As of 2022 Term 1, I am currently taking the course MATH5835, Advanced Stochastic Processes at USNW. It has been both an absolute joy and a struggle in the first four weeks of this course, often interchanging between the two. It is a joy because I had always wanted to go in-depth into measure-theoretic probability theory (there is a certain magical allure to saying something like, the conditional expectation exists and is unique almost surely by the Radon-Nikodym Theorem…), and a struggle since everything is so shrouded in the depths of abstraction (I really had to think about it when a stopping time was defined as a measurable map!). And, honestly speaking, when is learning anything ever not a struggle? This blog post, and everything after it, will follow my journey through this course and serve as my (public-facing) notebook, for jotting down thoughts, definitions and clarifications. Stay tuned!

Motivations

Everyone knows what probability means, in some intuitive sense. Primary schoolers learn how there’s a 50% chance rain on any given day (okay - at the time of writing, a years worth of rain has fallen in many areas in Australia, two weeks in a row. Maybe that’s not quite true…), first year undergrads learn about coin-flipping experiments and the binomial distribution, somewhere along the way we become acquainted with other common distributions (for example, the normal, exponential, Poisson, Gamma, beta families, in no particular order) and how we can use them to create simple models for many real-world situations, and at some point we just cross our fingers and hope all of our sums and integrals converge and everything is well-behaved. After all, as statistics practitioners, we can just leave that to the theoreticians, right?
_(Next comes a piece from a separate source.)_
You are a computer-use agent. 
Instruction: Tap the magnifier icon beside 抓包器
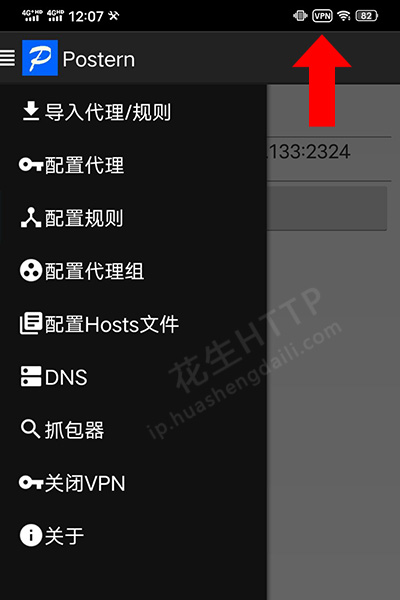pyautogui.click(x=31, y=429)
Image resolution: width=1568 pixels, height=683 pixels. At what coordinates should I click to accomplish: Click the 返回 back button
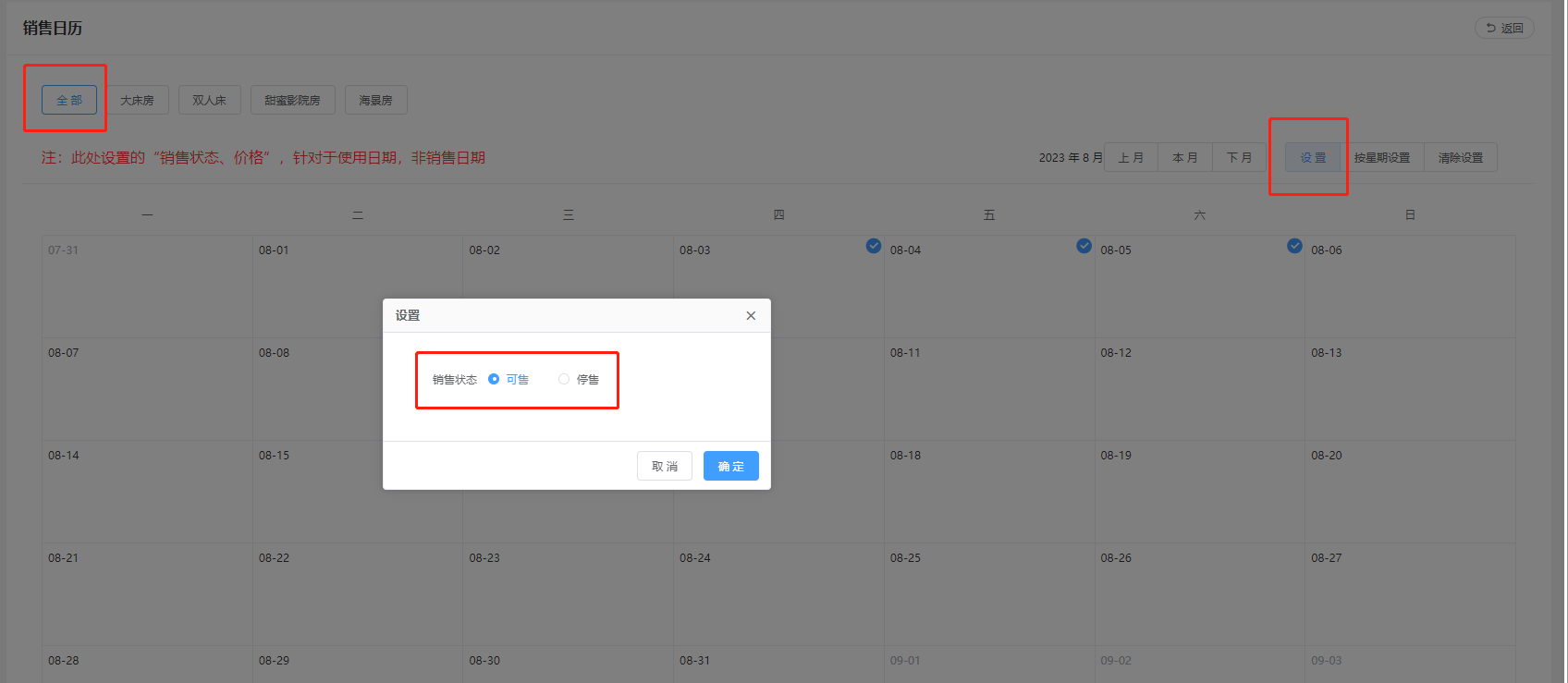point(1504,29)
It’s certainly a common, if not justified, viewpoint to take - after all, we only have a finite amount of time in a day, and we couldn’t learn everything there is to know in this world. Personally speaking, I think my time is well-served by digging deep into the foundations, the formalisms and definitions, the bounds and estimates - I don’t want to know which levers to pull to make things “work”, I want to know why they work. So - here it is!

The Beginning

Definition 1: Let \(\Omega\) be a set. A \(\sigma\)-algebra \(\mathcal{F}\) on \(\Omega\) is a set of subsets of \(\Omega\) which satisfy the following properties:

  • \(\mathcal{F}\) contains the total set \(\Omega\).
  • \(\mathcal{F}\) is closed under complements: for every set \(A \in \mathcal{F}\), the set \(A^c\) is in \(\mathcal{F}\).
  • \(\mathcal{F}\) is closed under countable unions: for sets \(A_i \in \mathcal{F}\), \(i \in I \subset \mathbb{N}\) with \(I\) a countable index set, we have \(\cup_{i \in I} A_i \in \mathcal{F}\).
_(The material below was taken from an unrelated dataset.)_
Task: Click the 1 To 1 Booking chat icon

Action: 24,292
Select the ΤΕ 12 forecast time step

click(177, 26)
The \(\sigma\)-algebra is a key player in probability theory: intuitively speaking, it describes the set of events on which we can assign probabilities to (under this formalism, with very reasonable assumptions, we can indeed create “events” that cannot be assigned a probability! We call these “non-measurable” sets.). You can see it intuitively from the definition as well: if we know the probability of some event \(E\) occurring, then certainly we know the probability of \(E^c\) occurring. If we konw the probability of a (countable) number of events happening, then we could talk about the union of all these events occurring: that should have a well-defined probability as well.

We also note that \(\sigma\)-algebras are also often called \(\sigma\)-fields in probability theory. We will use these terms interchangeably, although most often calling them \(\sigma\)-algebras (since this term applies in more contexts).